January 14, 2019

Alphabet has been hit with a pair of shareholder derivative suits claiming that board members hurt shareholder value by covering up a lengthy pattern of gender discrimination and sexual harassment perpetrated by Google executives.

 

Recent shareholder lawsuits against Google parent company Alphabet Inc. mark the latest of a new approach in tackling sexual harassment allegations in the #MeToo era.

The lawsuits, both filed in San Mateo Superior Court in California, accuse Alphabet board members of breaching their fiduciary duty by covering up a lengthy pattern of gender discrimination and sexual harassment perpetrated by Google executives. Such activity, the derivative suits allege, had adverse impact on company profits and ability to hire and retain top talent and also exposed it to lawsuits and regulatory action.

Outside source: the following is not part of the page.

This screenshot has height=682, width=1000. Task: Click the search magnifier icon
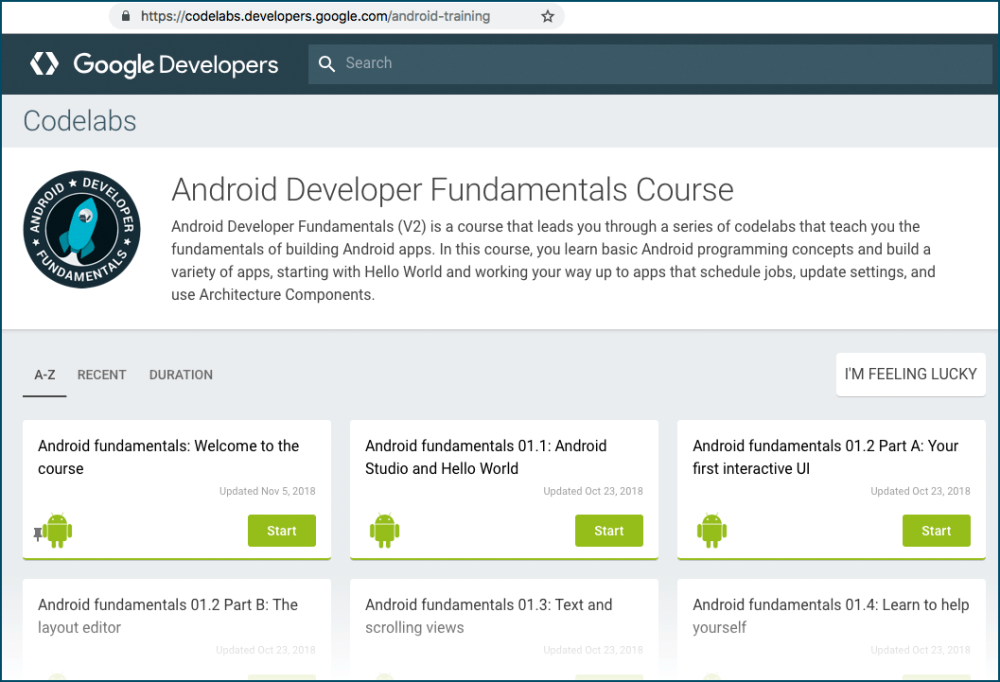pyautogui.click(x=326, y=63)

“The board knowingly participated in or acquiesced to conduct by the Company’s senior executives that caused the company to violate various laws,” said one of the suits, filed by attorneys at Berman Tabacco and Cohen Milstein Sellers & Toll. “Defendants’ conduct has already cost the company hundreds of millions of dollars in generous exit packages to wrongdoers and exposed it to further litigation and a loss of federal contracts over its hostile and discriminatory workplace.”

. . .

An Evolving Approach to Harassment Claims

Among the companies that have faced derivative suits due to sexual harassment allegations are the Weinstein Co. over allegations against founder Harvey Weinstein; CBS over allegations against former CEO Les Moonves; and Wynn Resorts, Ltd., whose CEO, Steve Wynn was accused of a pattern of sexually harassing and abusing employees. The Wynn case was brought by Cohen Milstein, who also brought one of the suits against Google.

Julie Reiser, a Cohen Milstein attorney involved in her firm’s Alphabet suit, said a derivative suit is “an effective tool” in making sure companies follow employment laws, though noted that holding company’s boards of directors accountable for sexual harassment allegations has traditionally been a struggle.

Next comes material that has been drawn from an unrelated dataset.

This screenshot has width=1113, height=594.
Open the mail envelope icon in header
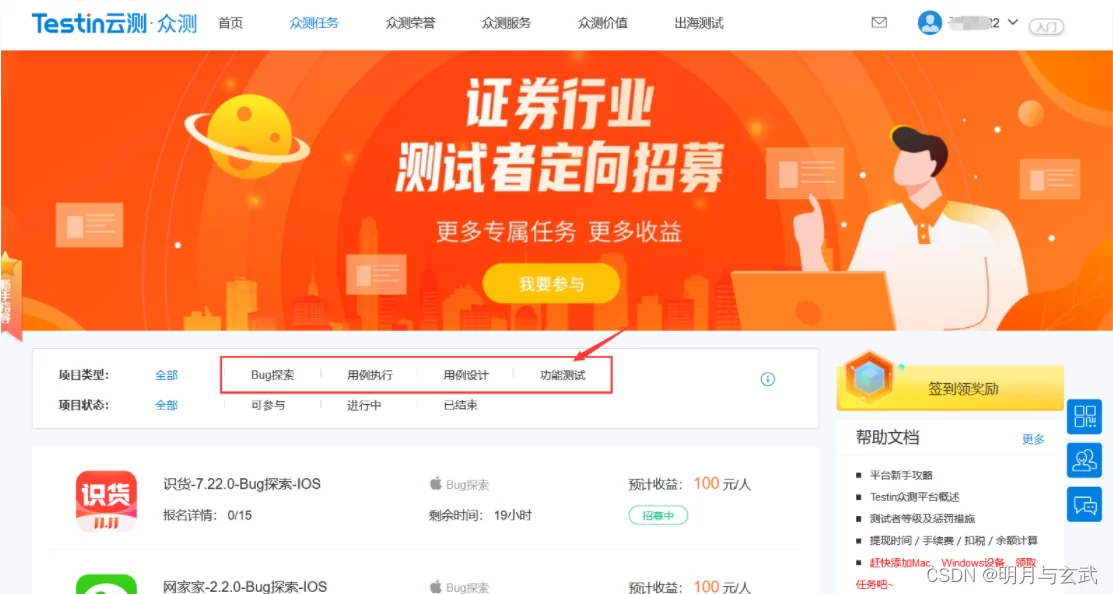click(879, 23)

“For sexual harassment lawsuits, the history was very bleak in terms of trying to hold a company’s board of directors accountable,” she said. ‘‘One of the things that is frequently missing in the conversation is the fact that sexual harassment is a violation of employment discrimination laws.”

Reiser says derivative suits are more traditionally used to go after foreign corrupt practices, such as the suit targeting Walmart with allegations that directors bribed Mexican officials to expedite store construction in Mexico.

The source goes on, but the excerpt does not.